**** RECORDS SHOWN
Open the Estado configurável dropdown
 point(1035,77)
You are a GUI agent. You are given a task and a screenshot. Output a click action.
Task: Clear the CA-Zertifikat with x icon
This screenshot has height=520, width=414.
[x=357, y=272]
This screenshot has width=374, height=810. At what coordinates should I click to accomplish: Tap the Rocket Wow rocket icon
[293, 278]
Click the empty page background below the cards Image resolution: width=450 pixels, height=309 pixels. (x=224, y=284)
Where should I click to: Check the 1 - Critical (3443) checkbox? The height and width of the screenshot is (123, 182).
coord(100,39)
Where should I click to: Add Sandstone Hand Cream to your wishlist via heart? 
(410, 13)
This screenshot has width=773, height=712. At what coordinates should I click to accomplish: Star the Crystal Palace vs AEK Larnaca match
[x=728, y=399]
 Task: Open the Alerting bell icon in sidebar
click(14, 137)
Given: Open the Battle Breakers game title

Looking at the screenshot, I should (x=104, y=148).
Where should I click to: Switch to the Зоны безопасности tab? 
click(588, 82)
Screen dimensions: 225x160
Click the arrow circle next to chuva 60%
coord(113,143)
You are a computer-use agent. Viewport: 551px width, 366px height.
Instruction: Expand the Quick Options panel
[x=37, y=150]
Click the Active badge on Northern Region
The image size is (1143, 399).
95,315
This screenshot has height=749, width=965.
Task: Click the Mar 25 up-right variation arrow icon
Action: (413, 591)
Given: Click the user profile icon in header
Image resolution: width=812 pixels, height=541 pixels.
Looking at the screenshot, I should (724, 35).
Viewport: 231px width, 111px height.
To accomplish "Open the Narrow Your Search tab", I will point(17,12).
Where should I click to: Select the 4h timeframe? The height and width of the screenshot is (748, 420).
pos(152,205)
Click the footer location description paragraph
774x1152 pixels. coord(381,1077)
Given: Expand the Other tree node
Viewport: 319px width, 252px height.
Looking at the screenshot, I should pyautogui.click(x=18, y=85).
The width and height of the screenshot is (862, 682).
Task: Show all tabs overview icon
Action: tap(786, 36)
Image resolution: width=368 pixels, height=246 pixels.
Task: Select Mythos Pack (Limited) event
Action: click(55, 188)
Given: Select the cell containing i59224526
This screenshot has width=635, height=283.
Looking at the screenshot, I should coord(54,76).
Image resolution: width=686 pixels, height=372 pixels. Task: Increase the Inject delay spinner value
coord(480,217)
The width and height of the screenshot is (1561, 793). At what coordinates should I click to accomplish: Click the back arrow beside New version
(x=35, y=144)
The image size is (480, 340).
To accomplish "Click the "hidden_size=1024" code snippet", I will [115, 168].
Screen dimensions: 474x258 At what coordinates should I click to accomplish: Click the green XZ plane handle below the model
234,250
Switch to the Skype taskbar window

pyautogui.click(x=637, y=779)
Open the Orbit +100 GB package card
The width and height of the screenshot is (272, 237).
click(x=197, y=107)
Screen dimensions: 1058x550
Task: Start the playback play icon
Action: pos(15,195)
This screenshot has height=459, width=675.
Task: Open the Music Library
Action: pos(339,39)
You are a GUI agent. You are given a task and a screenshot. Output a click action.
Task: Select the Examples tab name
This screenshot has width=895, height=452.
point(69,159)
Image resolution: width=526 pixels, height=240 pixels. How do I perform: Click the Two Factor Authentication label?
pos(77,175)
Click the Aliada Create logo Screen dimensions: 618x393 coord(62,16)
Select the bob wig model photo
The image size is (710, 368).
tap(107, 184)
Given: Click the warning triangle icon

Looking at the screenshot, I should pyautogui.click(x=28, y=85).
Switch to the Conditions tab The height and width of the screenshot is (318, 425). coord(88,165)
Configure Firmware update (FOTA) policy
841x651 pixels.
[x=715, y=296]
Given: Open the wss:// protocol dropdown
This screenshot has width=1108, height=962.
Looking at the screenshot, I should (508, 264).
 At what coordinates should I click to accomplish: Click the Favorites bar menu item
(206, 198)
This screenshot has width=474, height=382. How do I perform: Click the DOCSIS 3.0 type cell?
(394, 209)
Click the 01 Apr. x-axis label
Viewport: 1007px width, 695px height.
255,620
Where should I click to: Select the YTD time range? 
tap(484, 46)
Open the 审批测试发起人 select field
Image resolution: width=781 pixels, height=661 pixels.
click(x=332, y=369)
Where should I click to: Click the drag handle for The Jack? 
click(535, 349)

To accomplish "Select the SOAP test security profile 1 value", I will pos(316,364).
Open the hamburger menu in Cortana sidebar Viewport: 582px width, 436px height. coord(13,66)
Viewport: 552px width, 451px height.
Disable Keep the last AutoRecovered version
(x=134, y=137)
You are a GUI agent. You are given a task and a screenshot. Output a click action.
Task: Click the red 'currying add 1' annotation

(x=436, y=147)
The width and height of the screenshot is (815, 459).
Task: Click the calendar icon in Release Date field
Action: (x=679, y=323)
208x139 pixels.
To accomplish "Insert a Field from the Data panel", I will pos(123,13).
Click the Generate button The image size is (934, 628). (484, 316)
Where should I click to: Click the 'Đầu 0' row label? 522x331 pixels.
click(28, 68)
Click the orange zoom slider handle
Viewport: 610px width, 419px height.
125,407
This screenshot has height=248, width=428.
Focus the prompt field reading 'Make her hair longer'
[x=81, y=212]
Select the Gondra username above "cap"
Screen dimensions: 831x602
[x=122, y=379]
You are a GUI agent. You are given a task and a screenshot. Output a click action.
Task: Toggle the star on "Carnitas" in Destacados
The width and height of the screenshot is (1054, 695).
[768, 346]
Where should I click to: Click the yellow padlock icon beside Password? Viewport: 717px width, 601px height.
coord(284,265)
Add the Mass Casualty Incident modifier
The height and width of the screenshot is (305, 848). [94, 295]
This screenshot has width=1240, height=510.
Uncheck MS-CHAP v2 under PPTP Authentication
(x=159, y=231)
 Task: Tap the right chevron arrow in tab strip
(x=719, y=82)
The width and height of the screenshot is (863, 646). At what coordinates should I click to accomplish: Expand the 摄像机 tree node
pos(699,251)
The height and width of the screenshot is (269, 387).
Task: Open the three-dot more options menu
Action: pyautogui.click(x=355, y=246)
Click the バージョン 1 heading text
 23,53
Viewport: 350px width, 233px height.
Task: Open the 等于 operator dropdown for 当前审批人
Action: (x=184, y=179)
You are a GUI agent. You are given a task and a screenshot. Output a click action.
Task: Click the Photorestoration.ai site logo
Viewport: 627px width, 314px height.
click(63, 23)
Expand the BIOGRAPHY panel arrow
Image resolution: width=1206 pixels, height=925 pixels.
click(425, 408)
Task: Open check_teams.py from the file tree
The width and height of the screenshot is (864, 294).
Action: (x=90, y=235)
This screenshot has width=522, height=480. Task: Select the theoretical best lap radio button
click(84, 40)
********
_EXERCISE DETAILS:_ Every entry should be printed again exactly as written.

_TASK OUTPUT:_
Open the Estado configurável dropdown
 point(1035,77)
You are a GUI agent. You are given a task and a screenshot. Output a click action.
Task: Clear the CA-Zertifikat with x icon
This screenshot has height=520, width=414.
[x=357, y=272]
This screenshot has width=374, height=810. At what coordinates should I click to accomplish: Tap the Rocket Wow rocket icon
[293, 278]
Click the empty page background below the cards Image resolution: width=450 pixels, height=309 pixels. (x=224, y=284)
Where should I click to: Check the 1 - Critical (3443) checkbox? The height and width of the screenshot is (123, 182).
coord(100,39)
Where should I click to: Add Sandstone Hand Cream to your wishlist via heart? 
(410, 13)
This screenshot has width=773, height=712. At what coordinates should I click to accomplish: Star the Crystal Palace vs AEK Larnaca match
[x=728, y=399]
 Task: Open the Alerting bell icon in sidebar
click(14, 137)
Given: Open the Battle Breakers game title

Looking at the screenshot, I should (x=104, y=148).
Where should I click to: Switch to the Зоны безопасности tab? 
click(588, 82)
Screen dimensions: 225x160
Click the arrow circle next to chuva 60%
coord(113,143)
You are a computer-use agent. Viewport: 551px width, 366px height.
Instruction: Expand the Quick Options panel
[x=37, y=150]
Click the Active badge on Northern Region
The image size is (1143, 399).
95,315
This screenshot has height=749, width=965.
Task: Click the Mar 25 up-right variation arrow icon
Action: (413, 591)
Given: Click the user profile icon in header
Image resolution: width=812 pixels, height=541 pixels.
Looking at the screenshot, I should (724, 35).
Viewport: 231px width, 111px height.
To accomplish "Open the Narrow Your Search tab", I will point(17,12).
Where should I click to: Select the 4h timeframe? The height and width of the screenshot is (748, 420).
pos(152,205)
Click the footer location description paragraph
774x1152 pixels. coord(381,1077)
Given: Expand the Other tree node
Viewport: 319px width, 252px height.
Looking at the screenshot, I should pyautogui.click(x=18, y=85).
The width and height of the screenshot is (862, 682).
Task: Show all tabs overview icon
Action: tap(786, 36)
Image resolution: width=368 pixels, height=246 pixels.
Task: Select Mythos Pack (Limited) event
Action: click(55, 188)
Given: Select the cell containing i59224526
This screenshot has width=635, height=283.
Looking at the screenshot, I should coord(54,76).
Image resolution: width=686 pixels, height=372 pixels. Task: Increase the Inject delay spinner value
coord(480,217)
The width and height of the screenshot is (1561, 793). At what coordinates should I click to accomplish: Click the back arrow beside New version
(x=35, y=144)
The image size is (480, 340).
To accomplish "Click the "hidden_size=1024" code snippet", I will [115, 168].
Screen dimensions: 474x258 At what coordinates should I click to accomplish: Click the green XZ plane handle below the model
234,250
Switch to the Skype taskbar window

pyautogui.click(x=637, y=779)
Open the Orbit +100 GB package card
The width and height of the screenshot is (272, 237).
click(x=197, y=107)
Screen dimensions: 1058x550
Task: Start the playback play icon
Action: pos(15,195)
This screenshot has height=459, width=675.
Task: Open the Music Library
Action: pos(339,39)
You are a GUI agent. You are given a task and a screenshot. Output a click action.
Task: Select the Examples tab name
This screenshot has width=895, height=452.
point(69,159)
Image resolution: width=526 pixels, height=240 pixels. How do I perform: Click the Two Factor Authentication label?
pos(77,175)
Click the Aliada Create logo Screen dimensions: 618x393 coord(62,16)
Select the bob wig model photo
The image size is (710, 368).
tap(107, 184)
Given: Click the warning triangle icon

Looking at the screenshot, I should pyautogui.click(x=28, y=85).
Switch to the Conditions tab The height and width of the screenshot is (318, 425). coord(88,165)
Configure Firmware update (FOTA) policy
841x651 pixels.
[x=715, y=296]
Given: Open the wss:// protocol dropdown
This screenshot has width=1108, height=962.
Looking at the screenshot, I should (508, 264).
 At what coordinates should I click to accomplish: Click the Favorites bar menu item
(206, 198)
This screenshot has width=474, height=382. How do I perform: Click the DOCSIS 3.0 type cell?
(394, 209)
Click the 01 Apr. x-axis label
Viewport: 1007px width, 695px height.
255,620
Where should I click to: Select the YTD time range? 
tap(484, 46)
Open the 审批测试发起人 select field
Image resolution: width=781 pixels, height=661 pixels.
click(x=332, y=369)
Where should I click to: Click the drag handle for The Jack? 
click(535, 349)

To accomplish "Select the SOAP test security profile 1 value", I will pos(316,364).
Open the hamburger menu in Cortana sidebar Viewport: 582px width, 436px height. coord(13,66)
Viewport: 552px width, 451px height.
Disable Keep the last AutoRecovered version
(x=134, y=137)
You are a GUI agent. You are given a task and a screenshot. Output a click action.
Task: Click the red 'currying add 1' annotation

(x=436, y=147)
The width and height of the screenshot is (815, 459).
Task: Click the calendar icon in Release Date field
Action: (x=679, y=323)
208x139 pixels.
To accomplish "Insert a Field from the Data panel", I will pos(123,13).
Click the Generate button The image size is (934, 628). (484, 316)
Where should I click to: Click the 'Đầu 0' row label? 522x331 pixels.
click(28, 68)
Click the orange zoom slider handle
Viewport: 610px width, 419px height.
125,407
This screenshot has height=248, width=428.
Focus the prompt field reading 'Make her hair longer'
[x=81, y=212]
Select the Gondra username above "cap"
Screen dimensions: 831x602
[x=122, y=379]
You are a GUI agent. You are given a task and a screenshot. Output a click action.
Task: Toggle the star on "Carnitas" in Destacados
The width and height of the screenshot is (1054, 695).
[768, 346]
Where should I click to: Click the yellow padlock icon beside Password? Viewport: 717px width, 601px height.
coord(284,265)
Add the Mass Casualty Incident modifier
The height and width of the screenshot is (305, 848). [94, 295]
This screenshot has width=1240, height=510.
Uncheck MS-CHAP v2 under PPTP Authentication
(x=159, y=231)
 Task: Tap the right chevron arrow in tab strip
(x=719, y=82)
The width and height of the screenshot is (863, 646). At what coordinates should I click to accomplish: Expand the 摄像机 tree node
pos(699,251)
The height and width of the screenshot is (269, 387).
Task: Open the three-dot more options menu
Action: pyautogui.click(x=355, y=246)
Click the バージョン 1 heading text
 23,53
Viewport: 350px width, 233px height.
Task: Open the 等于 operator dropdown for 当前审批人
Action: (x=184, y=179)
You are a GUI agent. You are given a task and a screenshot. Output a click action.
Task: Click the Photorestoration.ai site logo
Viewport: 627px width, 314px height.
click(63, 23)
Expand the BIOGRAPHY panel arrow
Image resolution: width=1206 pixels, height=925 pixels.
click(425, 408)
Task: Open check_teams.py from the file tree
The width and height of the screenshot is (864, 294).
Action: (x=90, y=235)
This screenshot has width=522, height=480. Task: Select the theoretical best lap radio button
click(84, 40)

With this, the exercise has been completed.